### Problem to solve
Search the data for "will" and copy every matching line.

(Dataset entries)
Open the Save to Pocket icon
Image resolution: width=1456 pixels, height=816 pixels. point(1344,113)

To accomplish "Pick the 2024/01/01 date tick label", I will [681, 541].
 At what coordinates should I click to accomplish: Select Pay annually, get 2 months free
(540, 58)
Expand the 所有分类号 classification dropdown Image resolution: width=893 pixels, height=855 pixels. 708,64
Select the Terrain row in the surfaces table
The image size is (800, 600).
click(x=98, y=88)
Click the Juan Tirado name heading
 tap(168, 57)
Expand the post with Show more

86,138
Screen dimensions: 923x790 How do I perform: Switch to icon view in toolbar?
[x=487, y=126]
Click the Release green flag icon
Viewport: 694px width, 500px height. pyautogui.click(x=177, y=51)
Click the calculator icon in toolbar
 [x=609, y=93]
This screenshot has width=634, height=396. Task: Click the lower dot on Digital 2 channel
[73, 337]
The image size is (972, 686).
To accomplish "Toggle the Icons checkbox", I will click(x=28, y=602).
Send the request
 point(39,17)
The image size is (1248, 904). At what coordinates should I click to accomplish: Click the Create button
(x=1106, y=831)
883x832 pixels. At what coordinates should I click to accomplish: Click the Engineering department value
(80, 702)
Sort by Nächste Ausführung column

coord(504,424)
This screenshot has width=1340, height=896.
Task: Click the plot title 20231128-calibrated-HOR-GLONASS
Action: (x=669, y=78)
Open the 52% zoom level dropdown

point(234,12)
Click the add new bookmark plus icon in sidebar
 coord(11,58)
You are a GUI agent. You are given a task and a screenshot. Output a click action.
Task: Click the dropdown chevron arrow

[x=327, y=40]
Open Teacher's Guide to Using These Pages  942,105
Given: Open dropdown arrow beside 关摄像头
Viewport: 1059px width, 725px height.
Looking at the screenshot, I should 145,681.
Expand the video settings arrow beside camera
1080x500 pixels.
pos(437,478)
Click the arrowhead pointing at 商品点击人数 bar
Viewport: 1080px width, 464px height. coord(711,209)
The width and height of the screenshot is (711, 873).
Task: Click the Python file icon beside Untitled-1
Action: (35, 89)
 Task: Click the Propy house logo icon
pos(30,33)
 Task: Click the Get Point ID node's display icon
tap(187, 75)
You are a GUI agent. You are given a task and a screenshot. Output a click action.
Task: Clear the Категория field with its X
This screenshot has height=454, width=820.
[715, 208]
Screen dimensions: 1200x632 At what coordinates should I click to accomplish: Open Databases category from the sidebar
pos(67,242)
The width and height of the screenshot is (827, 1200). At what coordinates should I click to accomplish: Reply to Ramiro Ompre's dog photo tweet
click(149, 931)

### Answer space
To accomplish "Pick the 2024/01/01 date tick label", I will [681, 541].
To accomplish "Toggle the Icons checkbox", I will click(x=28, y=602).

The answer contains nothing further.